At 3:20 pm Thursday, we had the first class. I was asked to start with Standard 7 West, a group of 38 pupils. I introduced myself and told them what our organization, the Hands of Charity, in partnership with OLPC, wanted to do in their school. I also introduced them to the XO laptop, what it could do, the safety precautions and all its external features, and after that showed them how to start the machine, open activities and manipulate a few other basics.
The class went on for one hour and forty minutes. I was able to extensively demonstrate to them how the Write and Record activities were able to do, and introduced them to Calculate, GeoQuiz, Chat and the Wiki. After that I asked them to write some of the things they believe the XO can help them do. Here is a small sample of some of the responses I got.
- It can help us take pictures for our homes and friends.
- It can help us write messages to one another.
- It can help us learn how to use the computer.
- It can assist us to make the learning of Mathematics and English easier and faster.
- It will help us get better grades in our exams and get jobs in the future.
All these responses coming from eleven to fifteen year-olds who have never ever seen or touched a computer amazed me. Instantly, they were able to see the enormous potential of this machine. As if I had not had enough surprises for a day, six teachers joined the pupils, sat with them and we were able to have the lesson together. I thought that was a very positive step in bringing the teachers and pupils closer together.
These children live under very impoverished circumstances and will continue to do so in the future if the fundamental hope they have in getting them out of that, education, is not rapidly improved. We have to stimulate the interest of this children in the learning process through initiatives like these. For example, after my lesson yesterday (Thursday), there has been a rise in the number of pupils coming to school today from the week’s average number by 43. Just one lesson, and forty three children who would have stayed home and probably dropped out saw a reason to come back. The need to have educated children in a society, you all agree, can never be stressed enough.

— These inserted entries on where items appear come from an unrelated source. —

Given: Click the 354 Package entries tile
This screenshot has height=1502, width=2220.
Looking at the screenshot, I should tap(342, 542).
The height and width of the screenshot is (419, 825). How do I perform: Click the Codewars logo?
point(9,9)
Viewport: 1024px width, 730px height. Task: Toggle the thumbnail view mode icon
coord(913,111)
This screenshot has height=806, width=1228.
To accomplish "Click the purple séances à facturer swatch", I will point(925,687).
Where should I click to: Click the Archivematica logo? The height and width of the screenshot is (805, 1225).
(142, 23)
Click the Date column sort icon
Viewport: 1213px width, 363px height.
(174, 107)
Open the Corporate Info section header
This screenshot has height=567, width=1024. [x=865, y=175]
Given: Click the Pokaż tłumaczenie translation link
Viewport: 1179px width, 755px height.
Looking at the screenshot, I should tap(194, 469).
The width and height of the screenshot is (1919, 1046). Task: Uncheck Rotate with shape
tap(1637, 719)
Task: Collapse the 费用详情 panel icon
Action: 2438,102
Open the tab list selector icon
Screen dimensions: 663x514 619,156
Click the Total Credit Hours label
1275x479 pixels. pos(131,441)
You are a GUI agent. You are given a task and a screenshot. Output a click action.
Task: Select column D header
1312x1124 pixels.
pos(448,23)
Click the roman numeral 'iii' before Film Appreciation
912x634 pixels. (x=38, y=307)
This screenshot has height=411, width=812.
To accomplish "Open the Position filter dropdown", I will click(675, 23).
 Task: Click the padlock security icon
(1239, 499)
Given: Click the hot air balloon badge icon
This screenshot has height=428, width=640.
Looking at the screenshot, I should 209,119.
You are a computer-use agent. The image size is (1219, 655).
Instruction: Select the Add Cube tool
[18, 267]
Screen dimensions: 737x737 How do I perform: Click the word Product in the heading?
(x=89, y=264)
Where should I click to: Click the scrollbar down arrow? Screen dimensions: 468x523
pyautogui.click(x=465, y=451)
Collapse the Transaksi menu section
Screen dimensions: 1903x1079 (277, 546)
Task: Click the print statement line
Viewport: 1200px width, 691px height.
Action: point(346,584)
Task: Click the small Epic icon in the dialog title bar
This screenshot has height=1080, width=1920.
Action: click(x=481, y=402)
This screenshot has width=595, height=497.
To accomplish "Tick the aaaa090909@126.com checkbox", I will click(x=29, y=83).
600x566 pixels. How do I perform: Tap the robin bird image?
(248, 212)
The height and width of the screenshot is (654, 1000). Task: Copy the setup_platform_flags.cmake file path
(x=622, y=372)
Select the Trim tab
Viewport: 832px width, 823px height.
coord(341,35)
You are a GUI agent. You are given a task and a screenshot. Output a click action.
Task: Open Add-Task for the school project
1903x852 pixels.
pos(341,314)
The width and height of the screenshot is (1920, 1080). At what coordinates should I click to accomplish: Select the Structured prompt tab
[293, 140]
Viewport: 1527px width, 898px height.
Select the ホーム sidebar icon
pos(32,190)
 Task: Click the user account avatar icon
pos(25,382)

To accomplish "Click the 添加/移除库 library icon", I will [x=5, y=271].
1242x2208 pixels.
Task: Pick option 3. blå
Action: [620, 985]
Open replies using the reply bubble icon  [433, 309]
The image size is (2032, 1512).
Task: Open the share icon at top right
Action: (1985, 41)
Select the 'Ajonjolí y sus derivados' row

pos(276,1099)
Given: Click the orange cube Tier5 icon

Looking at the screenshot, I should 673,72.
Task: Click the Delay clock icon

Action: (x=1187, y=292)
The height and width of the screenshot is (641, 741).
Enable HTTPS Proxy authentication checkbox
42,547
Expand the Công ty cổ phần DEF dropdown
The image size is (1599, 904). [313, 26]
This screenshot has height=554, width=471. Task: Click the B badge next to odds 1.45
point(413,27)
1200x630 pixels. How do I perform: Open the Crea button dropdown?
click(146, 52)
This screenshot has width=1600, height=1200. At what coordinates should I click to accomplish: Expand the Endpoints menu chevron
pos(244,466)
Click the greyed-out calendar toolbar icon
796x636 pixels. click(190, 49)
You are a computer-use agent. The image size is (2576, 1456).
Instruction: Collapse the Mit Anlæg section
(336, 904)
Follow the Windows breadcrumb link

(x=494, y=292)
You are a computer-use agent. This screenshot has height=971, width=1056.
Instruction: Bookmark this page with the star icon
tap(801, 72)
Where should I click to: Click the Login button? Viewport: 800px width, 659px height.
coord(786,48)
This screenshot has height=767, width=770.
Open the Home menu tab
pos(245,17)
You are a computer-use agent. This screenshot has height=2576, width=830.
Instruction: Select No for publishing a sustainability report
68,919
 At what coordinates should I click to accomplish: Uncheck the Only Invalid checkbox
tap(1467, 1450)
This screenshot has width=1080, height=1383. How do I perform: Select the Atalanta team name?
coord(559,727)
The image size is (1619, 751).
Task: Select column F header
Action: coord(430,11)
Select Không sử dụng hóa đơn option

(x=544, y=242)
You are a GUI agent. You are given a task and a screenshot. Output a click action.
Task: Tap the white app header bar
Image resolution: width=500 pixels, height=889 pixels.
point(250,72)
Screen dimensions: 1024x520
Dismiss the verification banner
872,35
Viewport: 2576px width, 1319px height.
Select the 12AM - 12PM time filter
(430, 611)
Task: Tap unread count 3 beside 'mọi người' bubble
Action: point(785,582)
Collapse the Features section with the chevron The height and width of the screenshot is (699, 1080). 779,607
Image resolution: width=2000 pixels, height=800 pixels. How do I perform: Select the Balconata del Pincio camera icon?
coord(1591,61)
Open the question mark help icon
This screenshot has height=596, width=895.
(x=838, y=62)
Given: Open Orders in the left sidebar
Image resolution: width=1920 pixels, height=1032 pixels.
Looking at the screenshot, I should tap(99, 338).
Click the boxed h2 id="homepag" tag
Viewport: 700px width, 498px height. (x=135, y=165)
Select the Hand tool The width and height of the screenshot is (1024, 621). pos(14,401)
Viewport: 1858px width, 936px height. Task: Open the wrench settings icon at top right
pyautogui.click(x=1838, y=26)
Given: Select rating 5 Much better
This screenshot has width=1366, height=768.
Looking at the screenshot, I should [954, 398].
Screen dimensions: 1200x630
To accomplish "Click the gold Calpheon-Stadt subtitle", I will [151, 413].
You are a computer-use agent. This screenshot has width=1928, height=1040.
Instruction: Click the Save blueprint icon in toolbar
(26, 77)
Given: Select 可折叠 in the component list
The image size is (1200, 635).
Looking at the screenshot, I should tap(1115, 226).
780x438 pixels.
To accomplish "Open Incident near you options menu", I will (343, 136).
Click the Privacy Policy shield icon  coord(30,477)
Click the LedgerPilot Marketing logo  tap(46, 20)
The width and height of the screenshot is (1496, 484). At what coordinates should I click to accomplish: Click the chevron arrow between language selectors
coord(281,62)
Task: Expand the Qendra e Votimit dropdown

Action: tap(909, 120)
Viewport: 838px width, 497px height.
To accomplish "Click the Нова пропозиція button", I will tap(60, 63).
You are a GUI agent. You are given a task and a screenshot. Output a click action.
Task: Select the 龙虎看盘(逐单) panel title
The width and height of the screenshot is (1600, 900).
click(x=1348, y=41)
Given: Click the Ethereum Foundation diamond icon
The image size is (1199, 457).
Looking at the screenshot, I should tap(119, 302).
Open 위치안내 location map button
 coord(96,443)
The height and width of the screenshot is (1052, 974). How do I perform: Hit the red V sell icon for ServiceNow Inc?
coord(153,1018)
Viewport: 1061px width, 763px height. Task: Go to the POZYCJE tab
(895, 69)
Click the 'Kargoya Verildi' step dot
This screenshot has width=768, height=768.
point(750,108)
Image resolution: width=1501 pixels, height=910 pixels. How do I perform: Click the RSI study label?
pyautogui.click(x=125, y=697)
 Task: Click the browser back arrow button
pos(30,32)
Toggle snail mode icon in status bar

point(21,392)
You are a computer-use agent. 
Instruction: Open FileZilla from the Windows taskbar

In Kenya today, most of the children under 15 years of age, and as I mentioned earlier even the teachers, do not have skills in Information Technology and Computing. This is a chance to bridge that gap and bring Technological tools to them. The key to improving education in Kenya is in Technology.
The XO is also a multi-purpose tool, as I am sure it was made to be, and therefore with the proper guidance can help teach so many new things to these pupils in rural Kenya on issues that affect them.
The biggest challenge we face at the moment is funding. The five day trip we are concluding alone has cost nearly $200 just to cater just for basic accommodation, meals and transport. We would be much more efficient if we have available funds to rent a house in the town near the school and if we had a vehicle to tackle the nearly impossible and nearly always wet terrain the school is located at.
The other major challenge is the limited number of XOs we have. This is a school of nearly 900 pupils, as I mentioned earlier, and with only 9 laptops we are nowhere near able to cater for all these children. If we created all that buzz with just nine laptops, imagine what would happen if we had even a hundred!
The third major challenge is that the children have a very poor command of the English language, the main mode of communication. Of course we are hoping that this is a problem we will fix in due course.
This entire program is a working progress. There are so many limitations that face children like this when it comes to them and realizing their full potential. With patience and dedication, we can all collectively help to improve the education process in poorer countries, especially in Sub-Saharan Africa, and bring the unfamiliar belief to this children that you are never too little to dream big!